Open talhaanwarch opened 4 years ago

talhaanwarch commented 4 years ago

Can you please guide me how to add some extra fully connected layer on top of a pre-trained model

from efficientnet_pytorch import EfficientNet
model = EfficientNet.from_pretrained('efficientnet-b0')

I am confused, how to access the last layer and connect with another layer

lukemelas commented 4 years ago

You can do something like

model._fc = nn.Sequential(nn.Linear(self.network._fc.in_features, 512), 
                                           nn.ReLU(),  
                                           nn.Dropout(0.25),
                                           nn.Linear(512, 128), 
                                           nn.ReLU(),  
                                           nn.Dropout(0.50), 
                                           nn.Linear(128,classes))

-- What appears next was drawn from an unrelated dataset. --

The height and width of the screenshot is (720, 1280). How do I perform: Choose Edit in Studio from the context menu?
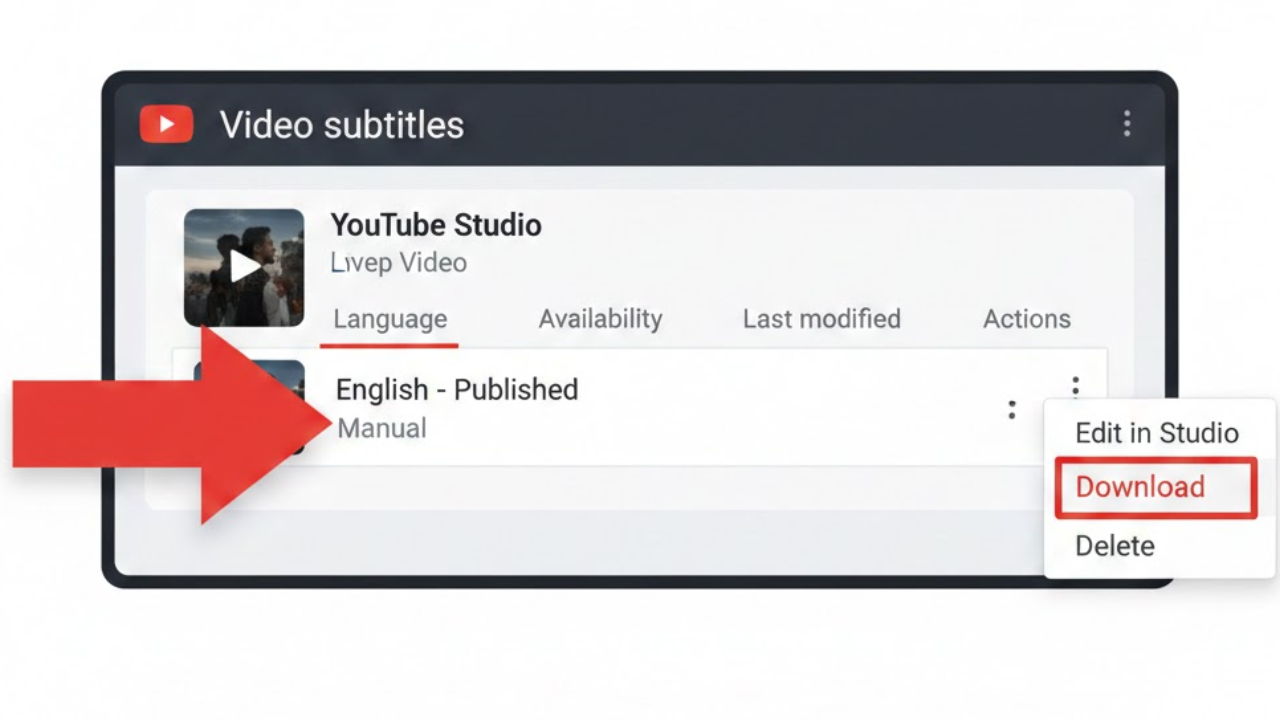1156,433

or if you want to make bigger changes:

class MyEfficientNet(nn.Module):

    def __init__(self):
        super().__init__()

        # EfficientNet
        self.network = EfficientNet.from_pretrained("efficientnet-b0")

        # Replace last layer
        self.network._fc = nn.Sequential(nn.Linear(self.network._fc.in_features, 512), 
                                         nn.ReLU(),  
                                         nn.Dropout(0.25),
                                         nn.Linear(512, 128), 
                                         nn.ReLU(),  
                                         nn.Dropout(0.50), 
                                         nn.Linear(128,classes))

    def forward(self, x):
        out = self.network(x)
        return out

model = MyEfficientNet()

Look good?

sachinruk commented 4 years ago

just wondering if the last layer will still have a swish activation? When I print out the model, that seems to be the case. If so how do you remove that last layer?

Last few lines of output of print(model).

(_bn1): BatchNorm2d(1280, eps=0.001, momentum=0.010000000000000009, affine=True, track_running_stats=True)
    (_avg_pooling): AdaptiveAvgPool2d(output_size=1)
    (_dropout): Dropout(p=0.2, inplace=False)
    (_fc): Sequential(
      (0): Linear(in_features=1280, out_features=512, bias=True)
      (1): ReLU()
      (2): Dropout(p=0.25, inplace=False)
      (3): Linear(in_features=512, out_features=128, bias=True)
      (4): ReLU()
      (5): Dropout(p=0.25, inplace=False)
      (6): Linear(in_features=128, out_features=1, bias=True)
    )
    (_swish): MemoryEfficientSwish()
  )
)
sachinruk commented 4 years ago

I've expanded on the question above on my SO question.